* **Your instructions**
Return each line exactly as written. Begin with the first line of the entries and end with the line that has "Open the $18,034.41 conversion value link".

== Segment start ==

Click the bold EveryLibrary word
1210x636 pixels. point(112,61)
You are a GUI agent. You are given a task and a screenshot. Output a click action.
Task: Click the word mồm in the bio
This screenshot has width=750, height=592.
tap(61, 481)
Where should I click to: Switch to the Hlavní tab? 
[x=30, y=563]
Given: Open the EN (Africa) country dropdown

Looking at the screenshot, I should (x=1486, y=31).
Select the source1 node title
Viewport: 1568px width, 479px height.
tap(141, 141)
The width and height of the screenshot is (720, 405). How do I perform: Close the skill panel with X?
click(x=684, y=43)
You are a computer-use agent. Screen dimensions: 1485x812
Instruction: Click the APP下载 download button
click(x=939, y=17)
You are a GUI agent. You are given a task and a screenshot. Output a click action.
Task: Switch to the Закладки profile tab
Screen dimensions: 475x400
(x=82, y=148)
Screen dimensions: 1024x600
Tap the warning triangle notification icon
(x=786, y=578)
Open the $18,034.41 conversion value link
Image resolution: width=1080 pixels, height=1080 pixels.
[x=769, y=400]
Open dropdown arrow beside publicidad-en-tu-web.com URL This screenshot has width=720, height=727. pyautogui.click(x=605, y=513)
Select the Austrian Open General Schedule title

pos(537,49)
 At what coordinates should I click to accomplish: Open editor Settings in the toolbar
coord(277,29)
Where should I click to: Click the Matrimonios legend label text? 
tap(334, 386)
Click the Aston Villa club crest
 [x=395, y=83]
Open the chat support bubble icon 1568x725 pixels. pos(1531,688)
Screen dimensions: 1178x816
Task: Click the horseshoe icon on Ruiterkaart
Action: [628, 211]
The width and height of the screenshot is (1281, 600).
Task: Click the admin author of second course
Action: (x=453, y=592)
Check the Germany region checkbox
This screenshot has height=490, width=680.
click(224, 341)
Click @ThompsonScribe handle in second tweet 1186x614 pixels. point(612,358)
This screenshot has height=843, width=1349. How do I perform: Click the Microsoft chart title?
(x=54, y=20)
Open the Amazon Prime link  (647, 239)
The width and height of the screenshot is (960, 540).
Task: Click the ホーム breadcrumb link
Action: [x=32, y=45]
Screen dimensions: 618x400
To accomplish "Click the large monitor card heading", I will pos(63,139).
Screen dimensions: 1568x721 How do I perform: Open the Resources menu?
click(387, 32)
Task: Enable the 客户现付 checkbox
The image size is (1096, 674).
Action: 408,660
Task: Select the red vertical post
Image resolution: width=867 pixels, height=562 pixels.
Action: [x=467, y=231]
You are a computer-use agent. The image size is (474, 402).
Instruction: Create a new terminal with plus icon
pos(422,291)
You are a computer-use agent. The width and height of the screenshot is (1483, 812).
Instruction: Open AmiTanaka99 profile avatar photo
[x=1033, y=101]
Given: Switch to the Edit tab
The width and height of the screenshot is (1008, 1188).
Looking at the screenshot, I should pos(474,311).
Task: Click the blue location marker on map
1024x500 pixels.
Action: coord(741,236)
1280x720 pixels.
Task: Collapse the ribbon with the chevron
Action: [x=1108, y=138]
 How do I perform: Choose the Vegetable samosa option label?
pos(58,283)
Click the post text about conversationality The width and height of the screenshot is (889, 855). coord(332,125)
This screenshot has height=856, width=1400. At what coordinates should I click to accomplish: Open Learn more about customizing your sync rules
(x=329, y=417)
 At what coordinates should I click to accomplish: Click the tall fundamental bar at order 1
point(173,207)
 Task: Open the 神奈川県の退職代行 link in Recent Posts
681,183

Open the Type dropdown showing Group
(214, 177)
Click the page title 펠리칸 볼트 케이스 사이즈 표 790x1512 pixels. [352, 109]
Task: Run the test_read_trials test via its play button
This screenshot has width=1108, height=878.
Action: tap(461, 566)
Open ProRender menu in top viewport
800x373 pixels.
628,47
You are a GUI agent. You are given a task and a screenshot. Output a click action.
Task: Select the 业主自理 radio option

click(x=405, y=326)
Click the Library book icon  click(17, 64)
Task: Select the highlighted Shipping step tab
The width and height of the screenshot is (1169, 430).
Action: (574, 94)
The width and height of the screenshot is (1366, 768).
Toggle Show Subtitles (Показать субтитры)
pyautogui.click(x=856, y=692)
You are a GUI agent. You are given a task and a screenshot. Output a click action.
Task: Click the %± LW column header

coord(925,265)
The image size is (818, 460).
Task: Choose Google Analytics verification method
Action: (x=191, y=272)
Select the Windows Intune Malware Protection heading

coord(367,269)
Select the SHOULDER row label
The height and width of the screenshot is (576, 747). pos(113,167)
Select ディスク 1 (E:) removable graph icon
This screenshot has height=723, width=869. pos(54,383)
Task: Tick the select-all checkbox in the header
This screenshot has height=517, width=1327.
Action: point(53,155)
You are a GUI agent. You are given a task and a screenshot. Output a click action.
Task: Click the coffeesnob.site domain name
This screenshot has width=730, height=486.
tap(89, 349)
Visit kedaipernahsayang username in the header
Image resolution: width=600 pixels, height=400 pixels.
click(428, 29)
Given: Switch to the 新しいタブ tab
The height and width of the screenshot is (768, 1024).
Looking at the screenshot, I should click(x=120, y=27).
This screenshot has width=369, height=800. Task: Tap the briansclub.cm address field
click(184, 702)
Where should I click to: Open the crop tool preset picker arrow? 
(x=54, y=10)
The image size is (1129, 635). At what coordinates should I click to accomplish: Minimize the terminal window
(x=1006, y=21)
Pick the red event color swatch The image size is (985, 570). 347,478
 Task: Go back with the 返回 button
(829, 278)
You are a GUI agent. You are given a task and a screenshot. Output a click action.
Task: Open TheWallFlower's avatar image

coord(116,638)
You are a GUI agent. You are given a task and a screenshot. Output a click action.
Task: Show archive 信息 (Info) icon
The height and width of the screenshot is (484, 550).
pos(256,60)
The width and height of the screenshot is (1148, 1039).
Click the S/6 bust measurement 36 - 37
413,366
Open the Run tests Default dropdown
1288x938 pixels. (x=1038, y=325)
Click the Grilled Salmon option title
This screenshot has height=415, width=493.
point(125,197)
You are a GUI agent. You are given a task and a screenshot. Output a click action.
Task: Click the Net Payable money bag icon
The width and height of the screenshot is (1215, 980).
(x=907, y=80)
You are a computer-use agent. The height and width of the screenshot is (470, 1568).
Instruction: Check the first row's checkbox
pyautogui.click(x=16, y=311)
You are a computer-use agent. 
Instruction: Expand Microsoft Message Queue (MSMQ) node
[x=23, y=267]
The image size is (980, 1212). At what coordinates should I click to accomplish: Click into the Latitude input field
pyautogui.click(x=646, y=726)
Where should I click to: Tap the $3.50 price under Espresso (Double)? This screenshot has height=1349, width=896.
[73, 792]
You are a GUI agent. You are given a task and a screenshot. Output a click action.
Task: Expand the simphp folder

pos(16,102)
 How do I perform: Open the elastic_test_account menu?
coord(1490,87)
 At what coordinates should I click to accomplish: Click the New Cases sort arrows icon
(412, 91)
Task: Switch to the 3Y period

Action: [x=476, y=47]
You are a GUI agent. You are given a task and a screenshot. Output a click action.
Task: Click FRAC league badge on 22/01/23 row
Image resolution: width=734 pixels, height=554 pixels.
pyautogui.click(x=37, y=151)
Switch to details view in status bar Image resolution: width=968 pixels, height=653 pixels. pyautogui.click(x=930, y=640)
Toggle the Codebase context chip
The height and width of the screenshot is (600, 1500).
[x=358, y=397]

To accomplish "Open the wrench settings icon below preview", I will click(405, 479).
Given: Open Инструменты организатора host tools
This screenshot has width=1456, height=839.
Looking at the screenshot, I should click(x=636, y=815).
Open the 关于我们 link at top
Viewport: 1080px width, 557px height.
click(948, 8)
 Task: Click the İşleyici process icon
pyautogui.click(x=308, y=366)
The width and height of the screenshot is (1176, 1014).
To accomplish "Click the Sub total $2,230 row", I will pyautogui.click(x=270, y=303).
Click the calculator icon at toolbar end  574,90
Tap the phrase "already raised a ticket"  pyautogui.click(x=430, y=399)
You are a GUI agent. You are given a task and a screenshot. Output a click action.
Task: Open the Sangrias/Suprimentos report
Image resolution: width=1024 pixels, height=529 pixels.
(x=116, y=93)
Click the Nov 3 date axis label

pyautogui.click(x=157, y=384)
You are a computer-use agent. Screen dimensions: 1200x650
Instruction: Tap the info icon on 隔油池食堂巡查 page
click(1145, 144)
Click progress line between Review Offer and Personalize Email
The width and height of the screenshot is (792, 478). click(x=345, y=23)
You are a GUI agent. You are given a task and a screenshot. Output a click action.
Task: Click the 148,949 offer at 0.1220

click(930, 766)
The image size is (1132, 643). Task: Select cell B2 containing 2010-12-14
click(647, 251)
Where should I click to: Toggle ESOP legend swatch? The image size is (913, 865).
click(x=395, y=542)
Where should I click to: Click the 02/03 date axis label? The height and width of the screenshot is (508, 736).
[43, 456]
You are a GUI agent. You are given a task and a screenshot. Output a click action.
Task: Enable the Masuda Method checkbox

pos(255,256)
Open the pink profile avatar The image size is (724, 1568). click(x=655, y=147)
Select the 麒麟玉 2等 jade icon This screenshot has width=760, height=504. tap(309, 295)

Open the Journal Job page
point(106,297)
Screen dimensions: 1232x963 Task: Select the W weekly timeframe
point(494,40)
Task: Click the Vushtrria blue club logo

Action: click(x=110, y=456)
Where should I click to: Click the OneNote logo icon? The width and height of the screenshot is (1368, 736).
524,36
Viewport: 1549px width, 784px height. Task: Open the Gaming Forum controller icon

== Segment end ==

* **Solved exercise**
Click the bold EveryLibrary word
1210x636 pixels. point(112,61)
You are a GUI agent. You are given a task and a screenshot. Output a click action.
Task: Click the word mồm in the bio
This screenshot has width=750, height=592.
tap(61, 481)
Where should I click to: Switch to the Hlavní tab? 
[x=30, y=563]
Given: Open the EN (Africa) country dropdown

Looking at the screenshot, I should (x=1486, y=31).
Select the source1 node title
Viewport: 1568px width, 479px height.
tap(141, 141)
The width and height of the screenshot is (720, 405). How do I perform: Close the skill panel with X?
click(x=684, y=43)
You are a computer-use agent. Screen dimensions: 1485x812
Instruction: Click the APP下载 download button
click(x=939, y=17)
You are a GUI agent. You are given a task and a screenshot. Output a click action.
Task: Switch to the Закладки profile tab
Screen dimensions: 475x400
(x=82, y=148)
Screen dimensions: 1024x600
Tap the warning triangle notification icon
(x=786, y=578)
Open the $18,034.41 conversion value link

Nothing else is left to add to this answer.